Write out again, word for word, the items from the line with "Where should I" to the line with "Action: pos(684,13)", leaving the pictures out.

• • •

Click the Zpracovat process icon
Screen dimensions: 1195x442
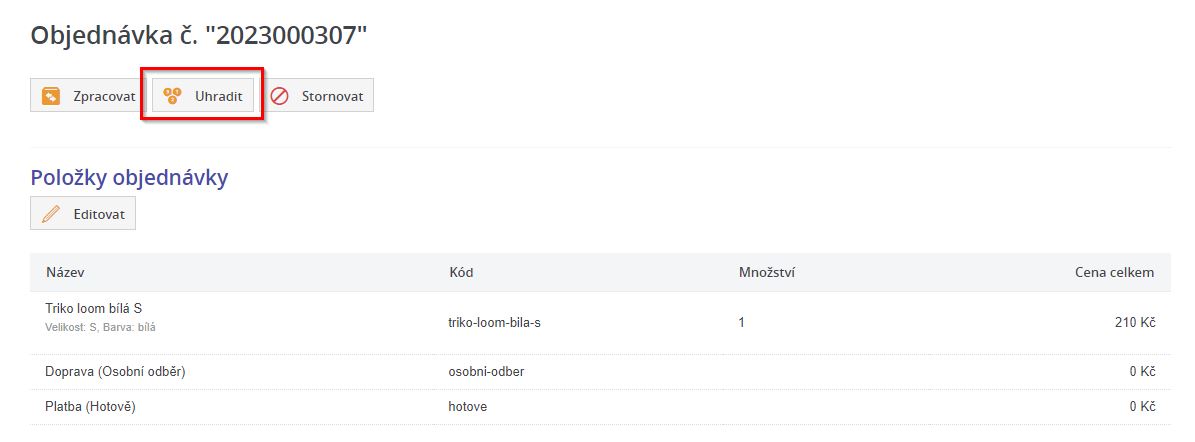point(51,96)
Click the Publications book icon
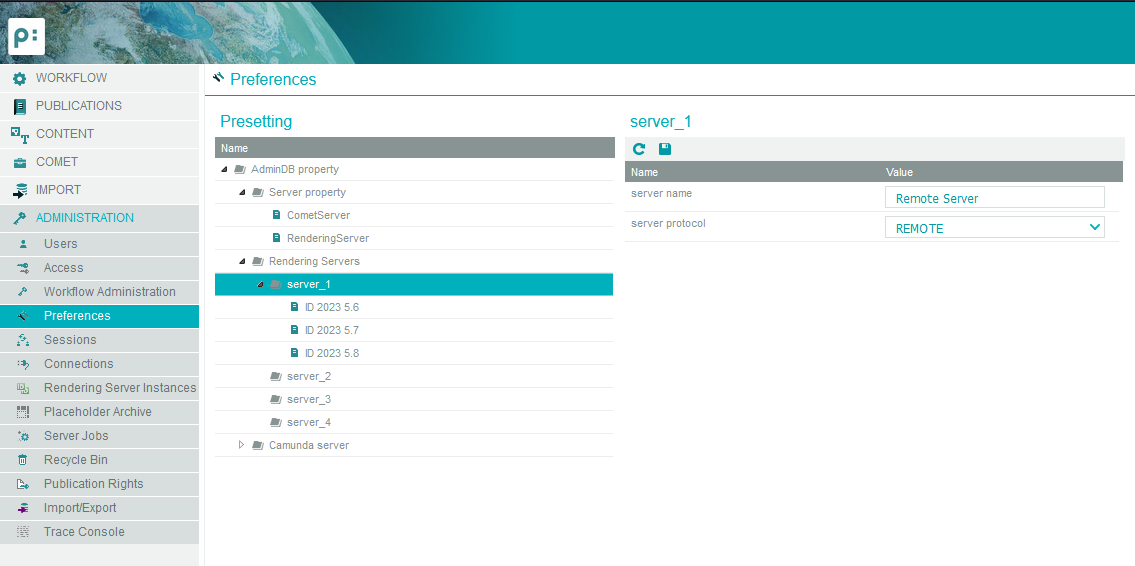Viewport: 1135px width, 566px height. pos(19,106)
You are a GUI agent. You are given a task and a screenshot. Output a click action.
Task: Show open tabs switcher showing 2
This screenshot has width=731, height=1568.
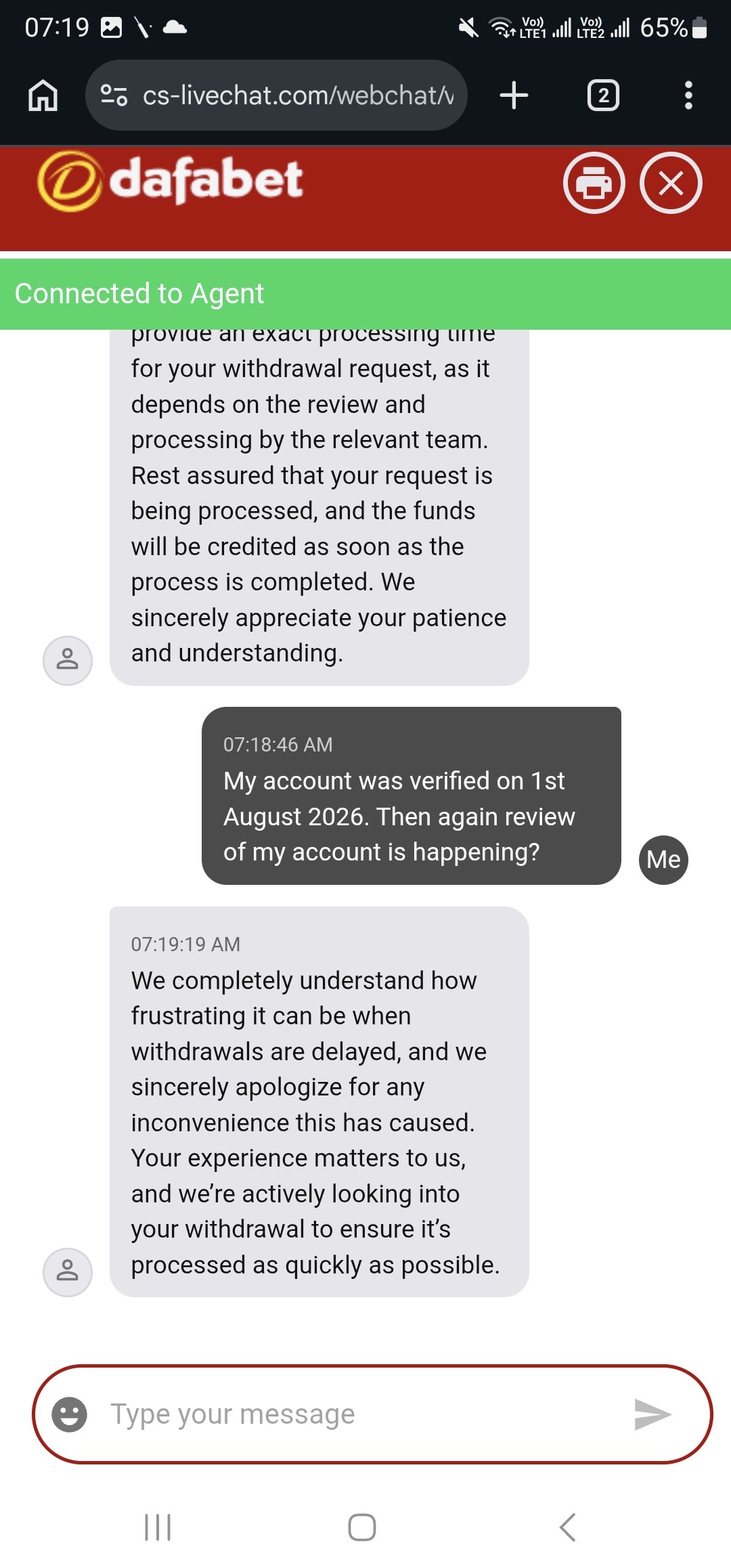pos(603,95)
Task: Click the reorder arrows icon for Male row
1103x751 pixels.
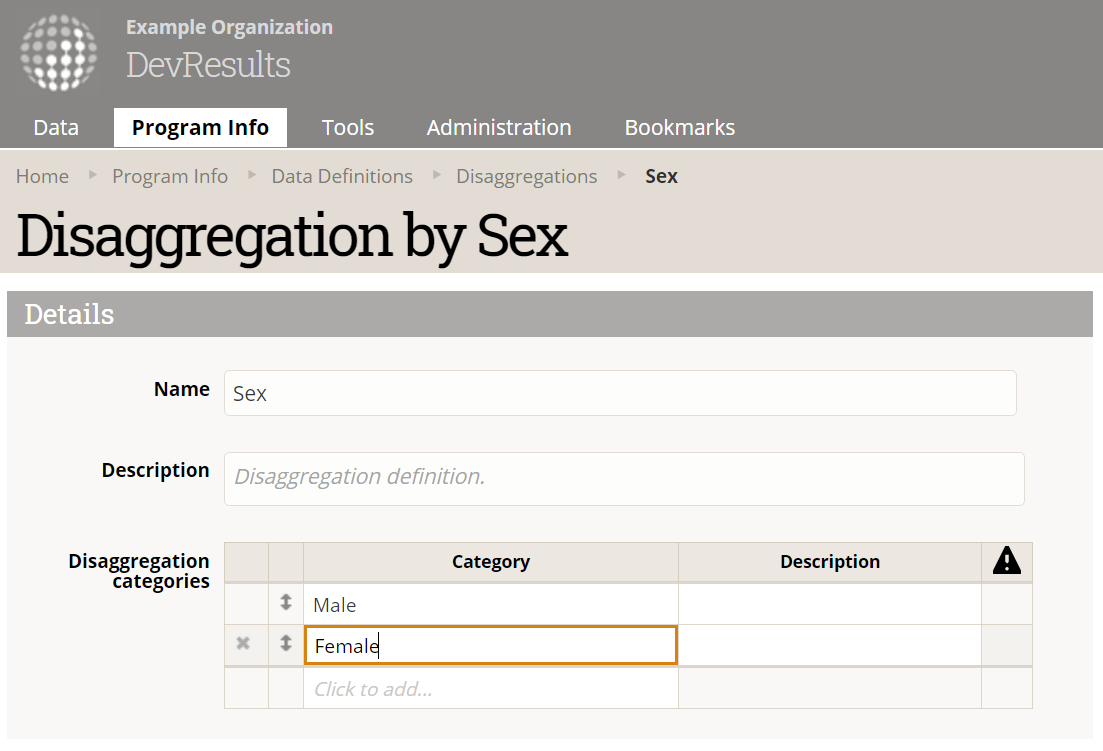Action: click(x=286, y=603)
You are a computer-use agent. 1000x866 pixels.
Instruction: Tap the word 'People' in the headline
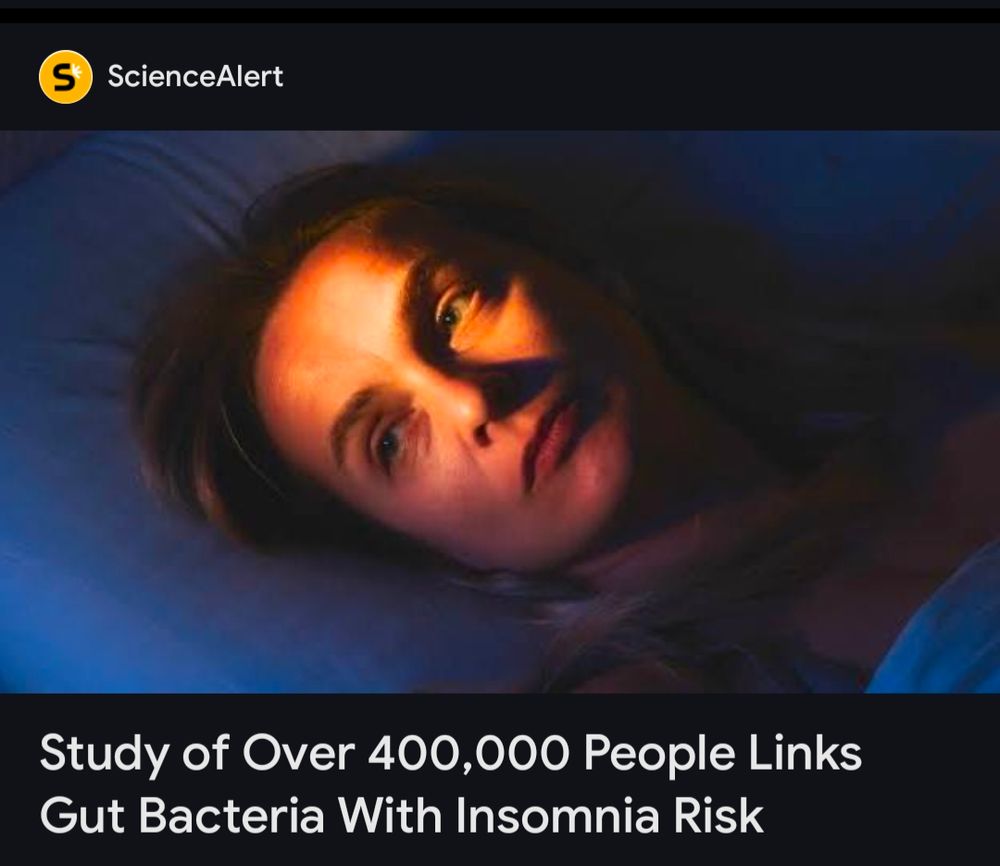pos(659,754)
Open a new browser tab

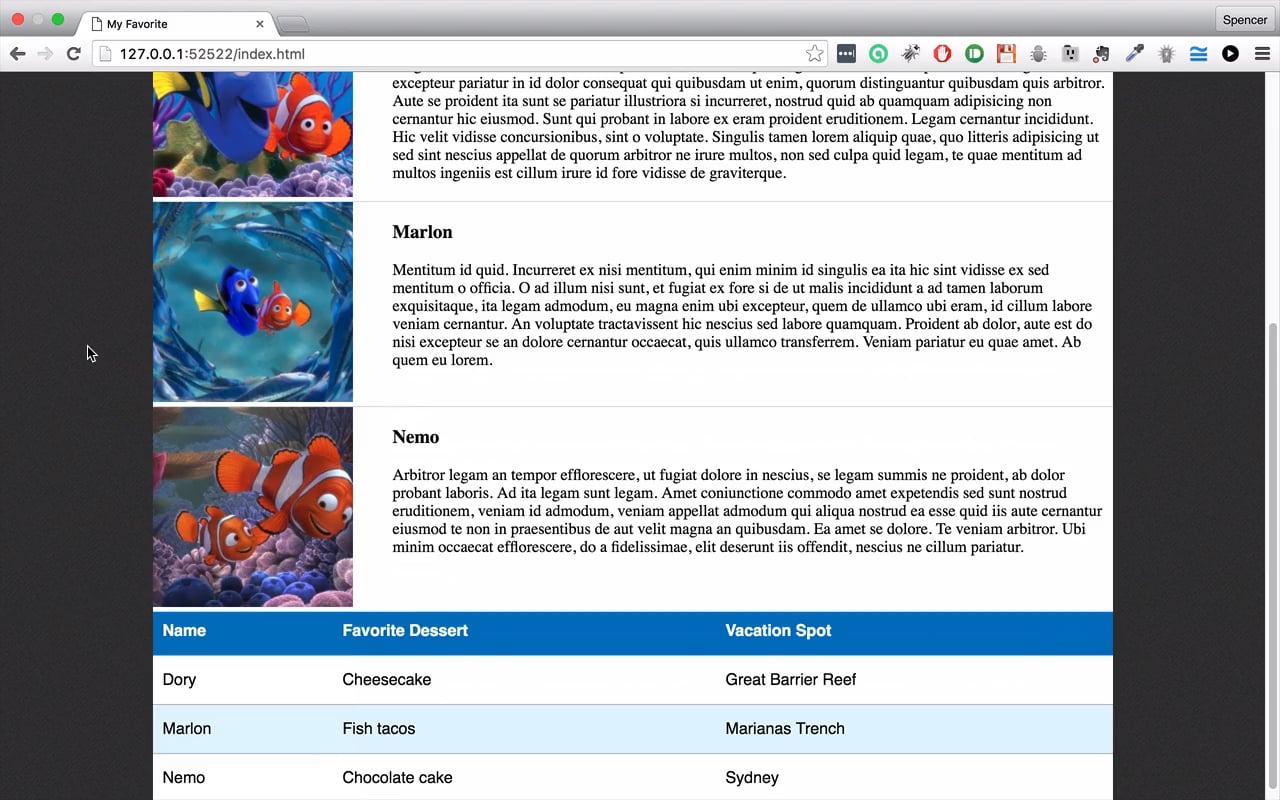click(293, 24)
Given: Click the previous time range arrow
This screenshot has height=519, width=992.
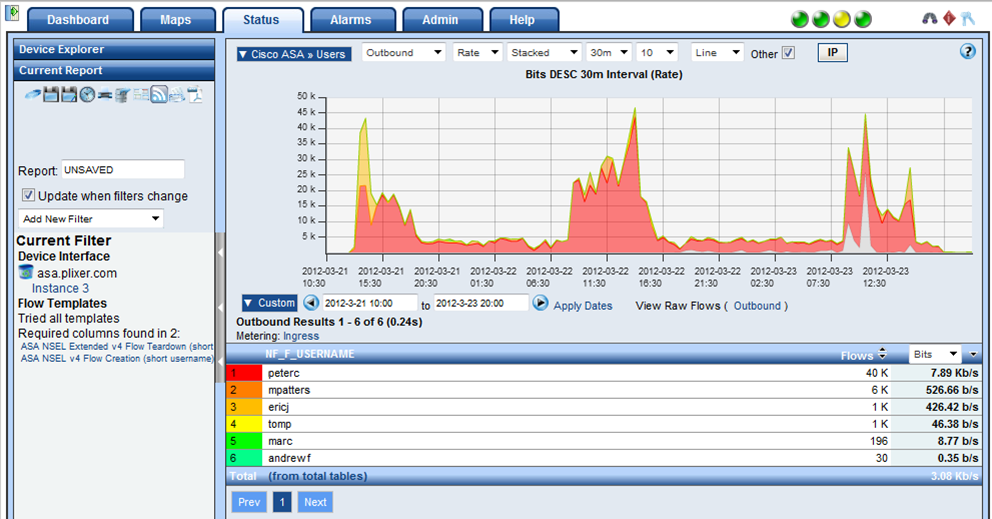Looking at the screenshot, I should (x=310, y=303).
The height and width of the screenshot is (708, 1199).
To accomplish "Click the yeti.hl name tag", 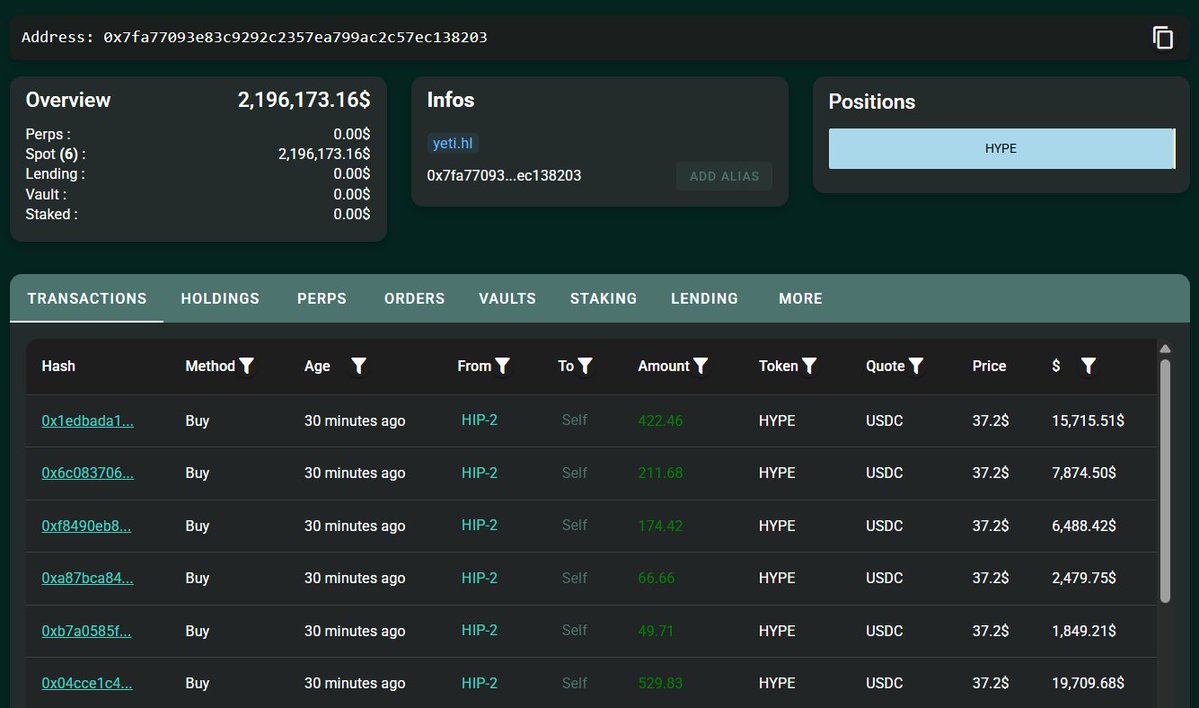I will (453, 143).
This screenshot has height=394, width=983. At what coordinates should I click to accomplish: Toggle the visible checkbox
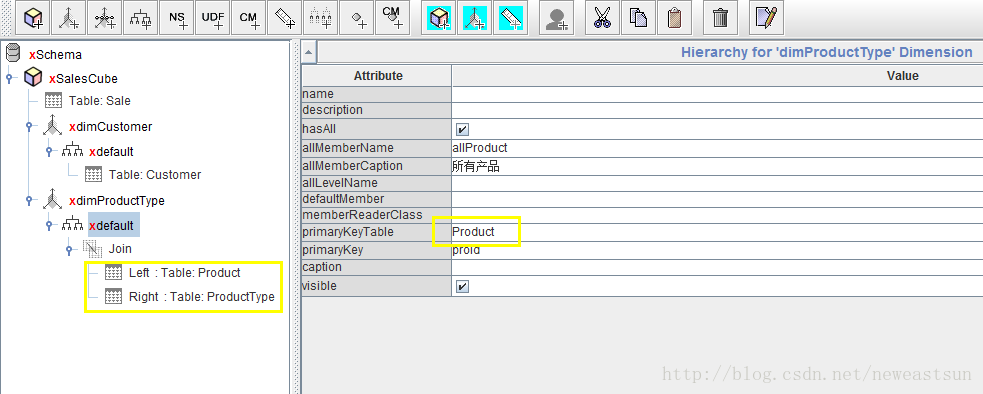463,287
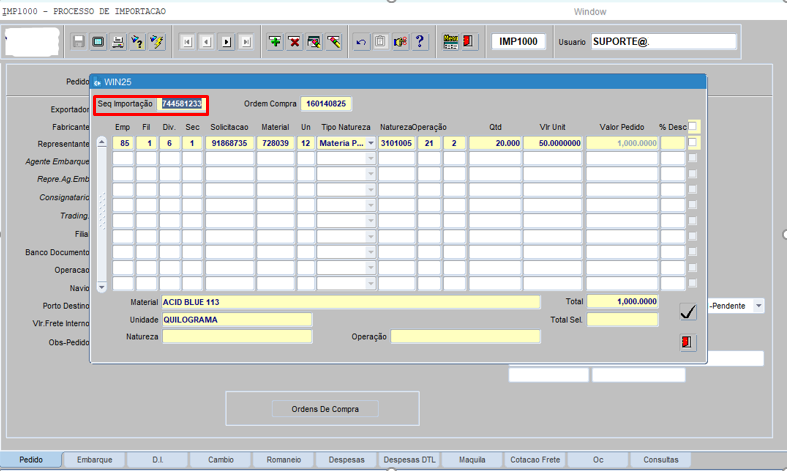Close WIN25 using red exit door icon
This screenshot has width=787, height=471.
pos(688,342)
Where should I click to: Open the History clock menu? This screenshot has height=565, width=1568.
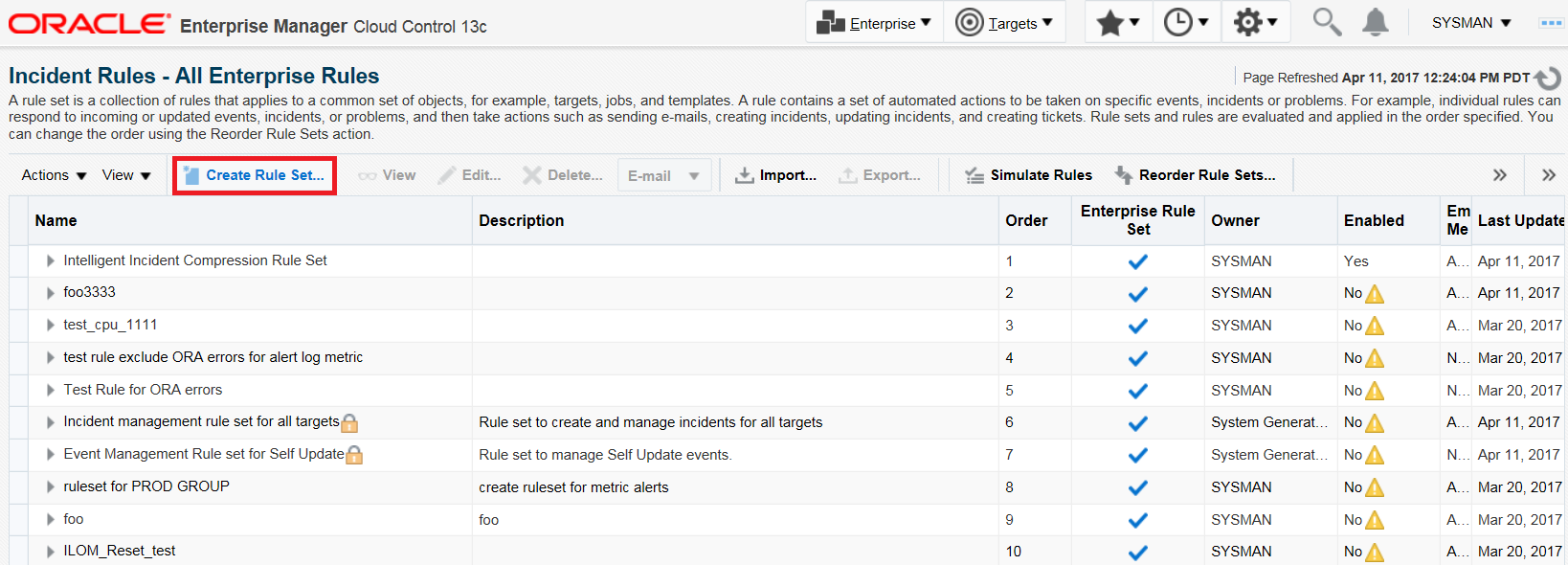pos(1186,22)
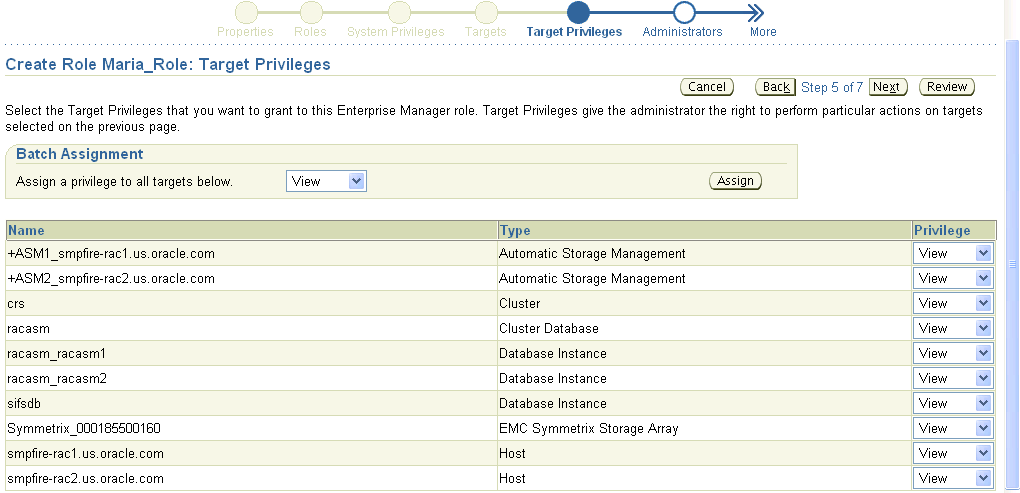1020x493 pixels.
Task: Advance to the Administrators step circle
Action: pos(684,13)
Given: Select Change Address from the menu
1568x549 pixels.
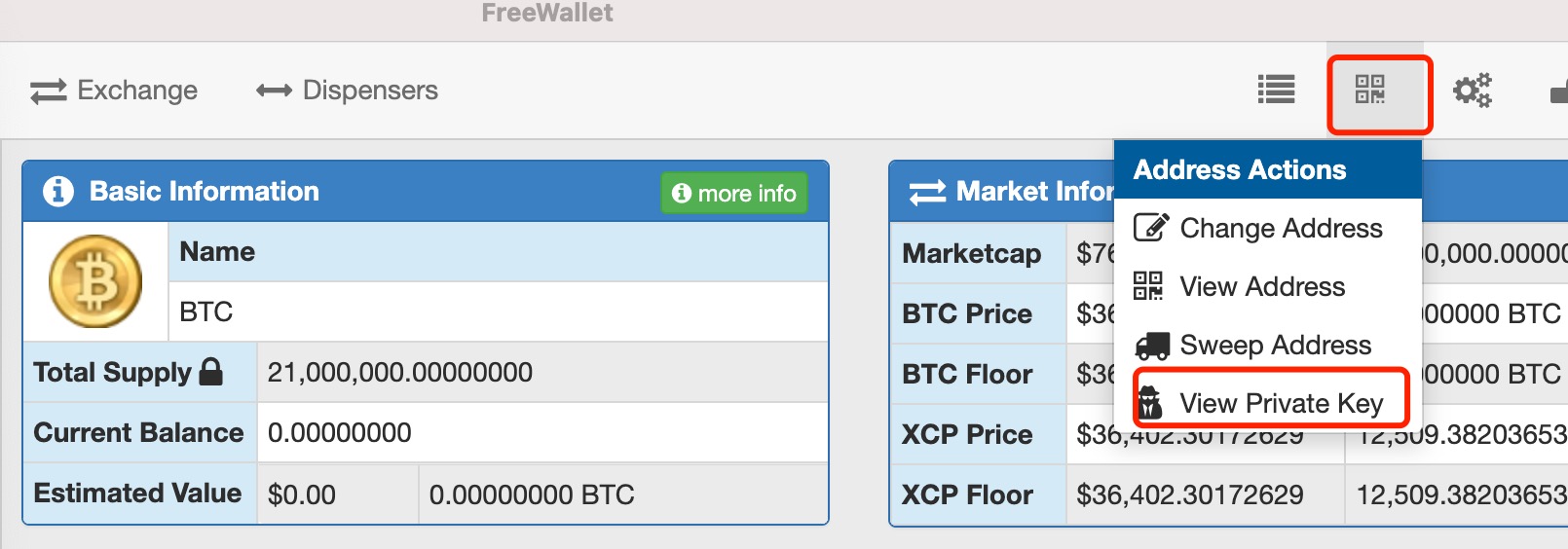Looking at the screenshot, I should point(1280,228).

• • •

_WRITTEN REPLY_
Where should I click to: Open the History clock menu? This screenshot has height=565, width=1568.
pos(1186,22)
1020x493 pixels.
Task: Advance to the Administrators step circle
Action: pos(684,13)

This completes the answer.